→ Stored data:
--------

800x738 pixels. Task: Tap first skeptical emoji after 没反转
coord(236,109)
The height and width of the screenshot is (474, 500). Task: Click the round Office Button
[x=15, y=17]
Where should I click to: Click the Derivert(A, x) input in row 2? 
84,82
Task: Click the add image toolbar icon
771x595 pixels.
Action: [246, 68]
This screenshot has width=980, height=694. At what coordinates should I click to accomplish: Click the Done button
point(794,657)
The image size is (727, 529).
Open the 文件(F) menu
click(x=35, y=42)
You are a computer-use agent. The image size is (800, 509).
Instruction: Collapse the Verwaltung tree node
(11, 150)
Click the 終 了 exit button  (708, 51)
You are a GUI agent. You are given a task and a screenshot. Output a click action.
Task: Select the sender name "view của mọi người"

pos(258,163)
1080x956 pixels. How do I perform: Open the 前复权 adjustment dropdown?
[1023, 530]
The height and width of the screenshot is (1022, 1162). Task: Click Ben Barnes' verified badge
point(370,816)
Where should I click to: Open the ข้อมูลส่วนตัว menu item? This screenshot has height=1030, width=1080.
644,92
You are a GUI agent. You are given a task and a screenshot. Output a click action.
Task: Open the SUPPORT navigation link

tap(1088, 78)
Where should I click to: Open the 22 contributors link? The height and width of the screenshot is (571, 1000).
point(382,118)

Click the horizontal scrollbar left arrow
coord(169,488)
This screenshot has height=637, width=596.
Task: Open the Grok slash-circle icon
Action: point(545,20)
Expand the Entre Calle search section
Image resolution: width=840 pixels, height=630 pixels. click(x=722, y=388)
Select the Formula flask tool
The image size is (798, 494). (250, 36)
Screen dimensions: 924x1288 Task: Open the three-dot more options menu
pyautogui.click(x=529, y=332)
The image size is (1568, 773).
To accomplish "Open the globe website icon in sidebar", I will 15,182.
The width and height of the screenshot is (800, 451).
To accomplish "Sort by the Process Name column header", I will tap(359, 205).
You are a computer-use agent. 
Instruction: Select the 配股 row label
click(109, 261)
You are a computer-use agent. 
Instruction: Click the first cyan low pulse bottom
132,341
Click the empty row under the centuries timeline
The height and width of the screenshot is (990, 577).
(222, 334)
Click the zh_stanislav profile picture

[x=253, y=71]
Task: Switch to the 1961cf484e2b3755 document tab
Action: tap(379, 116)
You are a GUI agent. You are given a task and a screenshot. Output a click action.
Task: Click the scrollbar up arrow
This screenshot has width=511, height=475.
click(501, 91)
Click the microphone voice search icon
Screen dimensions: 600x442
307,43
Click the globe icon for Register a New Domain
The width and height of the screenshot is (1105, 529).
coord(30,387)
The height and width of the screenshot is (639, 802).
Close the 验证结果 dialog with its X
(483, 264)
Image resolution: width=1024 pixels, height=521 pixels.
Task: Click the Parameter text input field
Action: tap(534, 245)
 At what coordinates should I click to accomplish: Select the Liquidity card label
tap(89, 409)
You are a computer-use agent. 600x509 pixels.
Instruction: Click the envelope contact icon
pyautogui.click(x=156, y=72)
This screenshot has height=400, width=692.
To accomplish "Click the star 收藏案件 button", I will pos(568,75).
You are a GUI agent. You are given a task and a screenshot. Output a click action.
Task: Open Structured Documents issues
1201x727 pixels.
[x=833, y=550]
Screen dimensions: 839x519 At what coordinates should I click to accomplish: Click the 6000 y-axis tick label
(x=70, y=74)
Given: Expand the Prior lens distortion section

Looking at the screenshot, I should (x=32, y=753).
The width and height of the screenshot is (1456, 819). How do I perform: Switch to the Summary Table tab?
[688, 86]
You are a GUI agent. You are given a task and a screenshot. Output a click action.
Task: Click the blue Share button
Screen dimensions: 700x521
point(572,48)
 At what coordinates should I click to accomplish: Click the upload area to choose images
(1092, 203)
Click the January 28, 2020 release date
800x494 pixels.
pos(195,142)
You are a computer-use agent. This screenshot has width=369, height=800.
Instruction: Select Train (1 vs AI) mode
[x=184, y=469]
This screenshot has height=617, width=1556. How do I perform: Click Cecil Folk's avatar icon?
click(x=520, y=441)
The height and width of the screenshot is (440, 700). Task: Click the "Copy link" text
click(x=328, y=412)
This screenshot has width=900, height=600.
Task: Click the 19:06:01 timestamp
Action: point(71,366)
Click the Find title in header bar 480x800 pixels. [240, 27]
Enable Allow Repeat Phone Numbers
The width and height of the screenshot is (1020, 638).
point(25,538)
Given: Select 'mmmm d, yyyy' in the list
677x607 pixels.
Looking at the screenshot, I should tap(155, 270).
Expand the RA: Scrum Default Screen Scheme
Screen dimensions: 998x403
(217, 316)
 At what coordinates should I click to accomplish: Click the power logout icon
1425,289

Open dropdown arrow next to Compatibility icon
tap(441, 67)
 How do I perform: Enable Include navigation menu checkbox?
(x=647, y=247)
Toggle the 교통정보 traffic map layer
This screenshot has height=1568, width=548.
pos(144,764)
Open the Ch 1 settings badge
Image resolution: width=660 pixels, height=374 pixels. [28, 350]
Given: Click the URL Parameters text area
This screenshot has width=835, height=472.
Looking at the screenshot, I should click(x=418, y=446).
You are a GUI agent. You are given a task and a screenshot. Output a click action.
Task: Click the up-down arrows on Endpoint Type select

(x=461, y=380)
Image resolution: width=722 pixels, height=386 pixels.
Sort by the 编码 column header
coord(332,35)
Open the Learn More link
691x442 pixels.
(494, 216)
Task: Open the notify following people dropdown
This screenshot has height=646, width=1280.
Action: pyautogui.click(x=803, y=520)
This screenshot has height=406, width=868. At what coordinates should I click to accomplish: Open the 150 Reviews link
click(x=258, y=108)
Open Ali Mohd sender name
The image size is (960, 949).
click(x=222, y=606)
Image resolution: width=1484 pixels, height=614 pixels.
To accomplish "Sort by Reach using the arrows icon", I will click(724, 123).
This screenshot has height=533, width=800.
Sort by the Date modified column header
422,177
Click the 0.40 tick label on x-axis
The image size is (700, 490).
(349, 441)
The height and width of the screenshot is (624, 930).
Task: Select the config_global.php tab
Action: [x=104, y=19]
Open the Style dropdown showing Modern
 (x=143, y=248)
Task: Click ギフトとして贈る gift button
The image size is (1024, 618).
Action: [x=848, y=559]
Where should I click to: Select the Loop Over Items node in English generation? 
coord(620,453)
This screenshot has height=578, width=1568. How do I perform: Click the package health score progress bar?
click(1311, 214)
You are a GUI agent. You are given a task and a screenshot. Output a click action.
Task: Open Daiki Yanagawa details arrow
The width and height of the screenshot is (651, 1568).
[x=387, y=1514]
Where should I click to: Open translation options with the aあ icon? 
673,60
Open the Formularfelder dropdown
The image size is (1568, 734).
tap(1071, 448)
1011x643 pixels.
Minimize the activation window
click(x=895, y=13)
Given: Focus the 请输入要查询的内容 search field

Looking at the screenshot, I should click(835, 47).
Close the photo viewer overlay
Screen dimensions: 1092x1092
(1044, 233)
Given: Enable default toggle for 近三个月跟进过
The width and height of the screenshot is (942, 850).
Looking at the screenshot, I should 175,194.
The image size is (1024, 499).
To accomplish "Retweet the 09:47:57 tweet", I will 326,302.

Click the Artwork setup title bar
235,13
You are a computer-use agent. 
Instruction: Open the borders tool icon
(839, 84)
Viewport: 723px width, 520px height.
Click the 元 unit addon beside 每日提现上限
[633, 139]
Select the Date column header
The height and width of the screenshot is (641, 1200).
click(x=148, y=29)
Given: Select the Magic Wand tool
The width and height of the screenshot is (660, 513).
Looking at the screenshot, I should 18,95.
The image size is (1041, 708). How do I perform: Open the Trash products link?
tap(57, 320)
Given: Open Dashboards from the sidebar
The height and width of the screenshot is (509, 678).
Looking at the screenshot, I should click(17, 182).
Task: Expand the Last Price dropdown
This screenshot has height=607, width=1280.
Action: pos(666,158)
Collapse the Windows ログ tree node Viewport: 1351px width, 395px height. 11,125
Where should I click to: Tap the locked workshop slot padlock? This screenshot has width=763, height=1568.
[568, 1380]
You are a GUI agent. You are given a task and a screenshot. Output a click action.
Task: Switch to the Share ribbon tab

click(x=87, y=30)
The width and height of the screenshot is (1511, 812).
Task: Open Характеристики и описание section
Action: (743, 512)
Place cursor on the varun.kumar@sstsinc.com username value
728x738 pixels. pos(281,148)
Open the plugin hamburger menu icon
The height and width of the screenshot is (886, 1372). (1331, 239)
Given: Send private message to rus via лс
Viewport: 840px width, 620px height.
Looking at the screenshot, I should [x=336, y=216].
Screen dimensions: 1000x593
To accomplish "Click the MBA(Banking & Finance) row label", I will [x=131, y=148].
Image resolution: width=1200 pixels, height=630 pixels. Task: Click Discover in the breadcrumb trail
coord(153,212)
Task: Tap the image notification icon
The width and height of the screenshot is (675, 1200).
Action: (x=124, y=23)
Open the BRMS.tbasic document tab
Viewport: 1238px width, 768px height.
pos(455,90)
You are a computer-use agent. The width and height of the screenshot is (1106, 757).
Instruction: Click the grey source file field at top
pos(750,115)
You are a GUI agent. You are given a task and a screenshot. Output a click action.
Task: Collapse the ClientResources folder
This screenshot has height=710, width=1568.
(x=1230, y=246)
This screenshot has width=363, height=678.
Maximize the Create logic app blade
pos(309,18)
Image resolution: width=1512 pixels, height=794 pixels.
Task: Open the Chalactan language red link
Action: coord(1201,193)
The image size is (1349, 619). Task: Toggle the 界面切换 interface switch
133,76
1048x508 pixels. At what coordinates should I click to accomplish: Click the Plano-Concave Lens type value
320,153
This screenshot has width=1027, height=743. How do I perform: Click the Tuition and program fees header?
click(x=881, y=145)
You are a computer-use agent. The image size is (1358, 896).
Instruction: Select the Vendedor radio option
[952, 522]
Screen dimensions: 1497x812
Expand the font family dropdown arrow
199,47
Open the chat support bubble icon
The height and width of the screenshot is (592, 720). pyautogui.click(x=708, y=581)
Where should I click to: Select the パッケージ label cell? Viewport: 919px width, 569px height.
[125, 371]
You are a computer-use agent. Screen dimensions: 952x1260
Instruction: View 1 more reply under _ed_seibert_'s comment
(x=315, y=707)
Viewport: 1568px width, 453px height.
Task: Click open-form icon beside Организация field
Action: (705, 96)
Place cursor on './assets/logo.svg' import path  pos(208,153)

--------

→ WHAT NEEDS TO BE DONE:
Taking the entries above, restate exactly those lines that fall between the line with "Task: Click the up-down" and the line with "Viewport: 723px width, 520px height.", keeping both of those lines too.

→ TASK SOLUTION:
Task: Click the up-down arrows on Endpoint Type select

(x=461, y=380)
Image resolution: width=722 pixels, height=386 pixels.
Sort by the 编码 column header
coord(332,35)
Open the Learn More link
691x442 pixels.
(494, 216)
Task: Open the notify following people dropdown
This screenshot has height=646, width=1280.
Action: pyautogui.click(x=803, y=520)
This screenshot has height=406, width=868. At what coordinates should I click to accomplish: Open the 150 Reviews link
click(x=258, y=108)
Open Ali Mohd sender name
The image size is (960, 949).
click(x=222, y=606)
Image resolution: width=1484 pixels, height=614 pixels.
To accomplish "Sort by Reach using the arrows icon", I will click(724, 123).
This screenshot has height=533, width=800.
Sort by the Date modified column header
422,177
Click the 0.40 tick label on x-axis
The image size is (700, 490).
(349, 441)
The height and width of the screenshot is (624, 930).
Task: Select the config_global.php tab
Action: [x=104, y=19]
Open the Style dropdown showing Modern
 (x=143, y=248)
Task: Click ギフトとして贈る gift button
The image size is (1024, 618).
Action: [x=848, y=559]
Where should I click to: Select the Loop Over Items node in English generation? 
coord(620,453)
This screenshot has height=578, width=1568. How do I perform: Click the package health score progress bar?
click(1311, 214)
You are a GUI agent. You are given a task and a screenshot. Output a click action.
Task: Open Daiki Yanagawa details arrow
The width and height of the screenshot is (651, 1568).
[x=387, y=1514]
Where should I click to: Open translation options with the aあ icon? 
673,60
Open the Formularfelder dropdown
The image size is (1568, 734).
tap(1071, 448)
1011x643 pixels.
Minimize the activation window
click(x=895, y=13)
Given: Focus the 请输入要查询的内容 search field

Looking at the screenshot, I should click(835, 47).
Close the photo viewer overlay
Screen dimensions: 1092x1092
(1044, 233)
Given: Enable default toggle for 近三个月跟进过
The width and height of the screenshot is (942, 850).
Looking at the screenshot, I should 175,194.
The image size is (1024, 499).
To accomplish "Retweet the 09:47:57 tweet", I will 326,302.

Click the Artwork setup title bar
235,13
You are a computer-use agent. 
Instruction: Open the borders tool icon
(839, 84)
Viewport: 723px width, 520px height.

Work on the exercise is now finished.